As it can measure a large range of concentrations, from 2 to 200 ppm with high precision (0.4 ppm for CO2 and 5 ppb for CH4) – and because it is light enough to be carried by drones – AUSEA is suitable for operation directly on industrial sites (onshore and off-shore) – sparing us various logistical and legal limitations associated with most long-range airborne observations. And of course, it can be used to measure methane emissions also in other contexts – e.g. biomethanisation, landfills, natural sources…
And AUSEA is currently developing towards an autonomous mode in order to increase acquisition frequencies. The results could also be combined with ground-based sensor networks and satellite measurements to further improve data accuracy.
Recognition yes…
AUSEA is also key to enhancing our methane emissions reporting as part of the second phase of the United Nations Environment Program’s (UNEP) Oil & Gas Methane Partnership (OGMP 2.0). OGMP 2.0 is the only comprehensive, measurement-based reporting framework for the oil and gas industry designed to improve the accuracy and transparency of methane emissions reporting for upstream, midstream and downstream. As a concrete result, TotalEnergies has been evaluated as Gold standard by UNEP each year since the creation of OGMP 2.0 in 2020.
…but reality bites
After an innovation success there often comes the point where reality bites – for example because the wider environment is slow to embrace new solutions. That applies to AUSEA too:
As of today, there is no standard available to compare one methane monitoring technology to another and to assess their real performances on the field in terms of accuracy, sensitivity, repeatability… The development of a recognised unique standard and a harmonised protocol for these tests would be a valuable improvement to point out objectively the best technologies, promote their deployment and guide future innovation around the globe. The good news is that such work is currently being undertaken by the University of Colorado and TotalEnergies, through their respective methane metrology centres METEC and TADI (TotalEnergies Anomalies Detection Initiatives), and under the sponsorship of the European Commission and the US DOE.

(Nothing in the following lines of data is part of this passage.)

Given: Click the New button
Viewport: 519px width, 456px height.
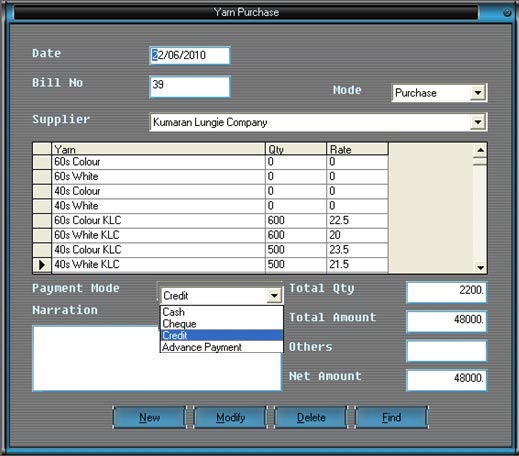Looking at the screenshot, I should click(x=149, y=417).
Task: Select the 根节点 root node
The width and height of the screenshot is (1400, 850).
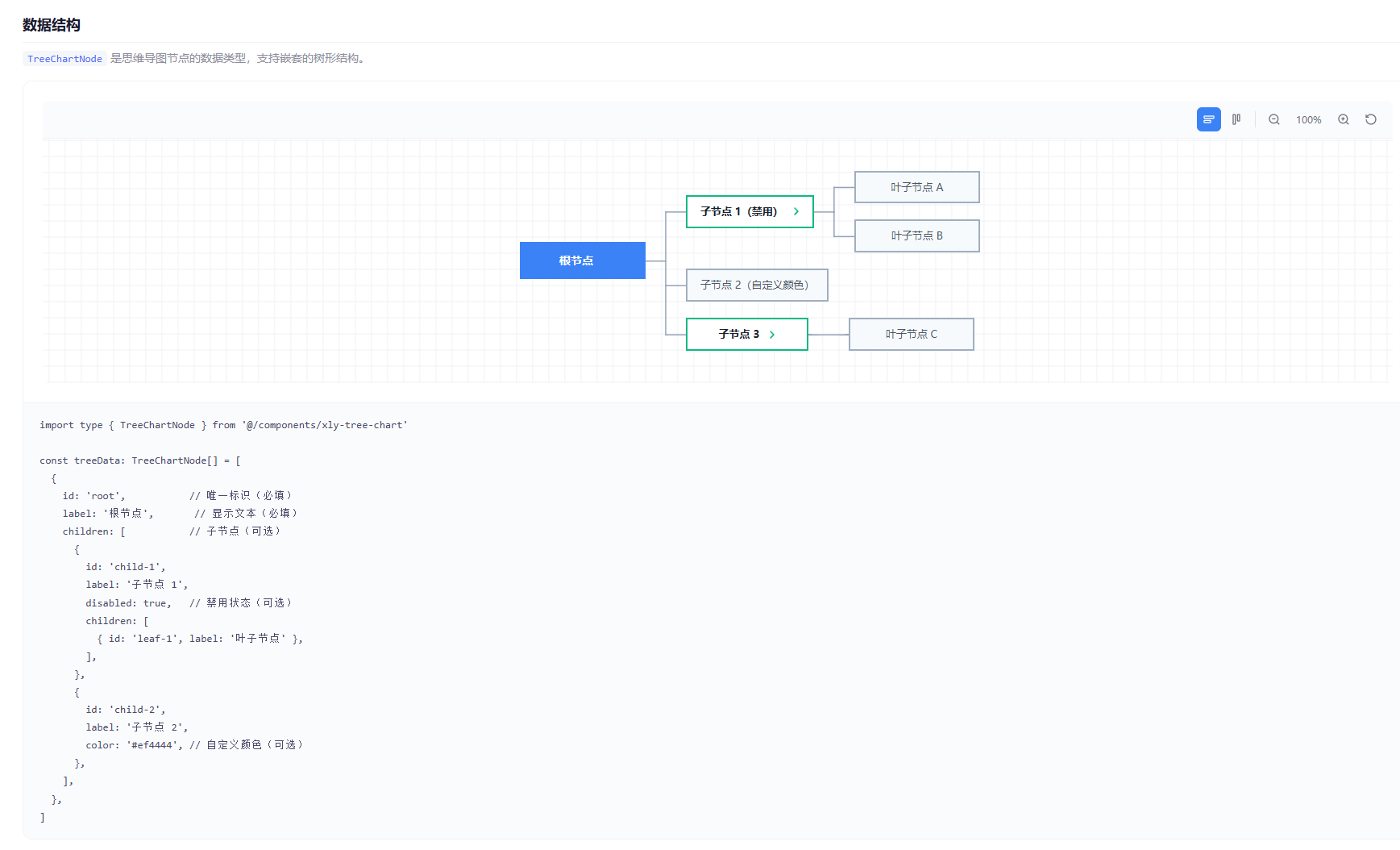Action: (582, 260)
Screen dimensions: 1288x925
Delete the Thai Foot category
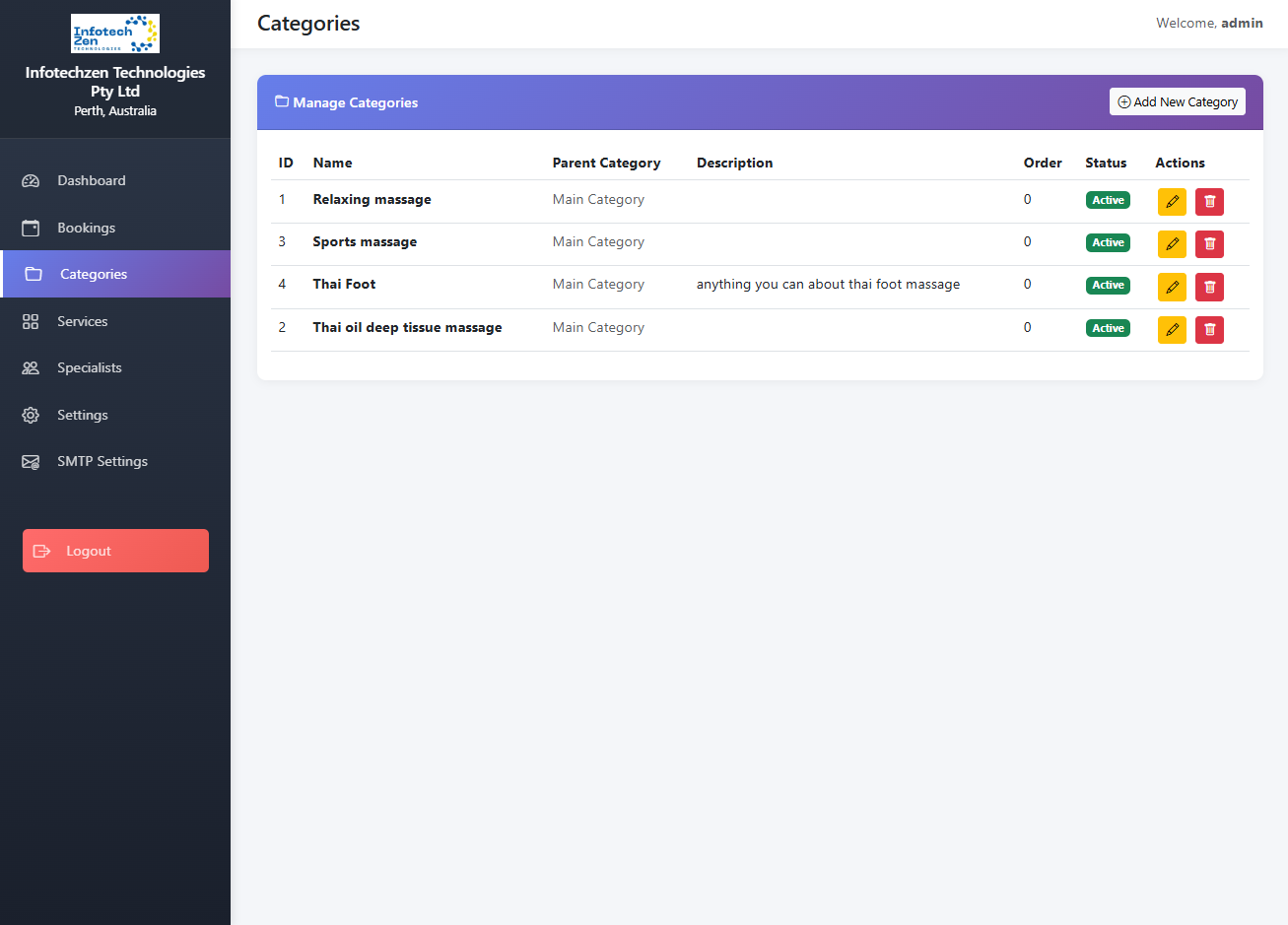(x=1209, y=287)
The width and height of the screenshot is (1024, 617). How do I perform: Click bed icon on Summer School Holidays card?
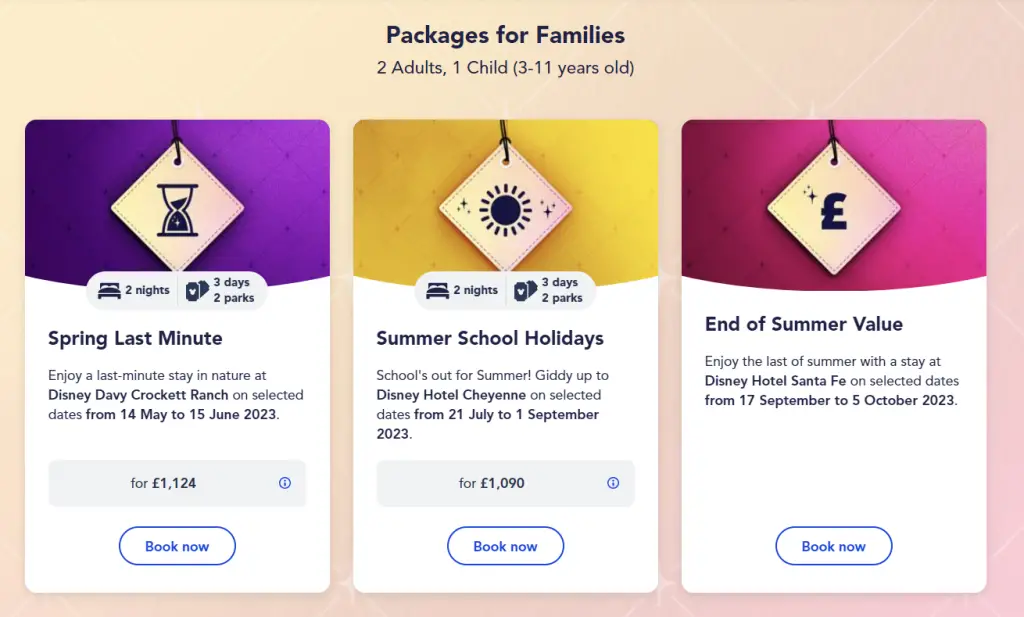click(x=438, y=291)
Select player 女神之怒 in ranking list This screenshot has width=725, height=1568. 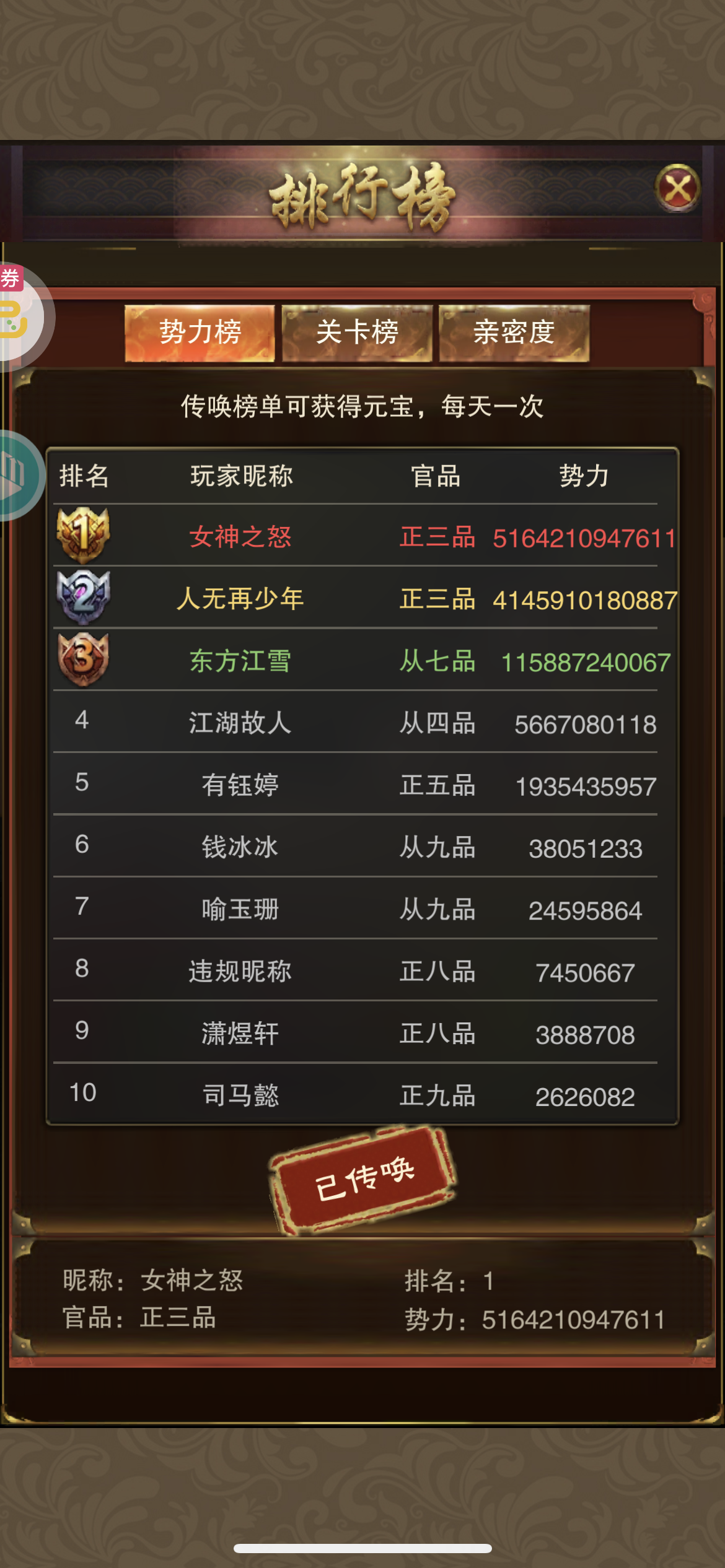[x=364, y=536]
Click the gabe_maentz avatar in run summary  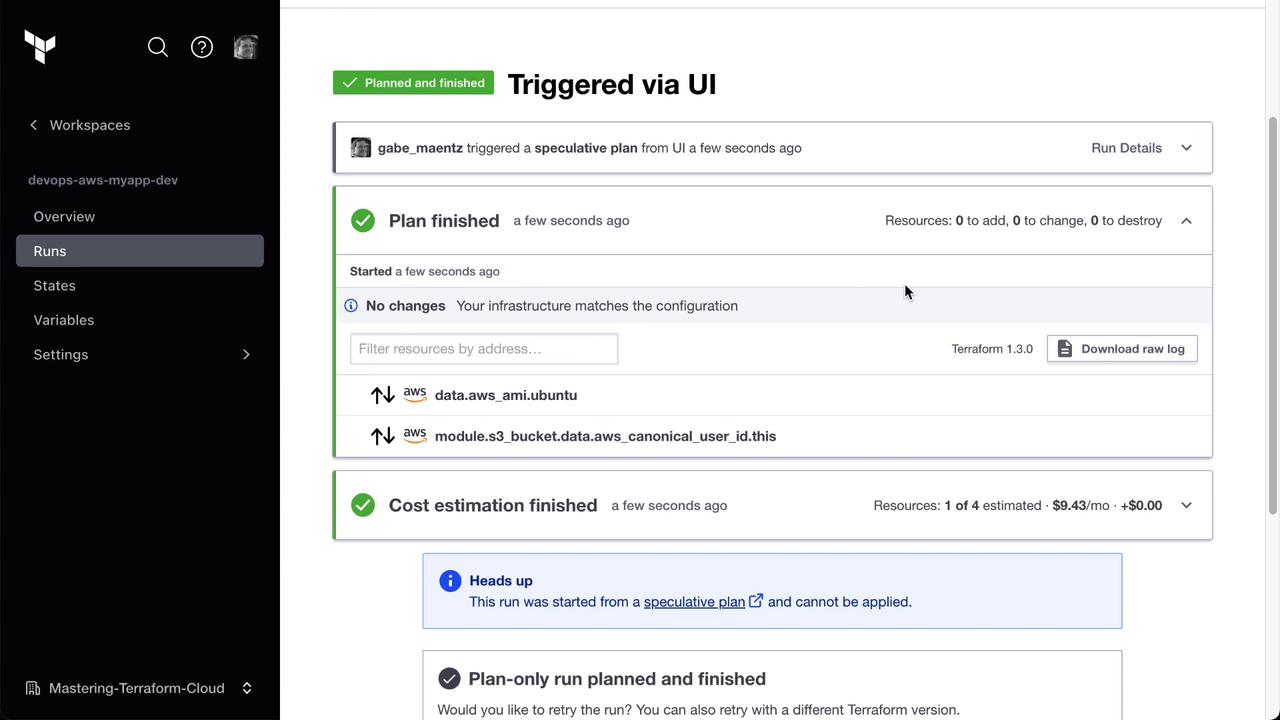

To efficiently reduce – and eventually eliminate – methane emissions, one condition is the accurate monitoring of emissions with comparability of results across the world. International cooperation is key and structures are indeed evolving at great pace (OGMP, IMEO, Global Methane
Pledge, Methane Guiding Principles etc…). Technology solutions also keep evolving. But for both developments to reach full impact, national and regional methane regulation must keep up with those dynamics and set ambitious and efficient rules.
Technological innovation, global cooperation and follow-through by those, who make the rules that will end up binding, are equally important. To advance at pace we need a choreography, and standing still is not an option.